March 18, 2011|By Shari Roan, Los Angeles Times

Any devoted reader of the Rodent of the Week knows by now how much science depends on our furry friends. Without them, we would know next to nothing.

That's why this week's news of a better way to study rats' brains deserves notice. Researchers reported they have developed a wearable, portable PET scanner that will measure the rodent brain function while the animals are awake and moving.

The device was developed by scientists from the U.S. Department of Energy's Brookhaven National Laboratory, Stony Brook University. Immobilizing animals to perform PET scanning prevented researchers from studying neurochemistry simultaneously with the animals' behavior.

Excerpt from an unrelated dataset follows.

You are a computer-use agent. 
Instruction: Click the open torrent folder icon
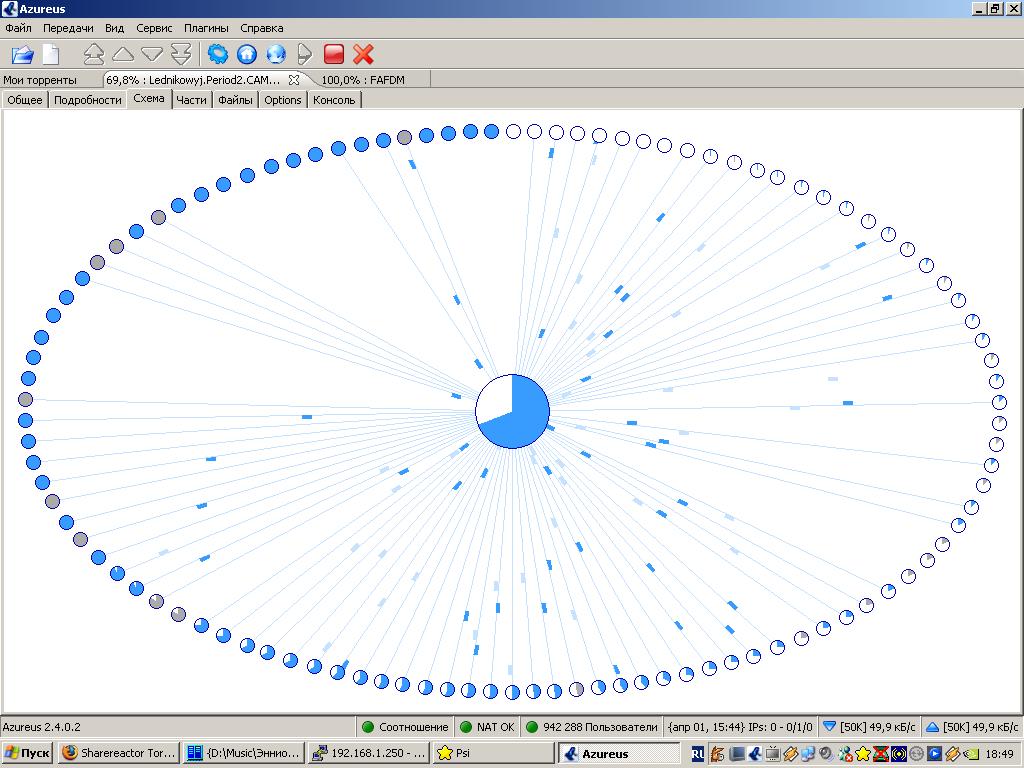coord(22,54)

"Our approach was to eliminate the need for restraint by developing a PET scanner that would move with the animal, thus opening up the possibility of directly correlating the imaging data with behavioral data acquired at the same time," David Schlyer, a co-author of the paper, said in a news release.
 
Scientists tested the device in one experiment by showing that the level of the brain chemical dopamine in the rats' brains fell the more physically active they became.

The portable device is worn like a collar on the rat's head. It's lightwight and is balanced by springs and motion stabilizers. "Rats wearing the device appear to adapt well and move freely about their environment," said Craig Woody, a  co-author of the paper.

I'm sure it looks sweet too.

The paper was published Monday in the journal Nature Methods.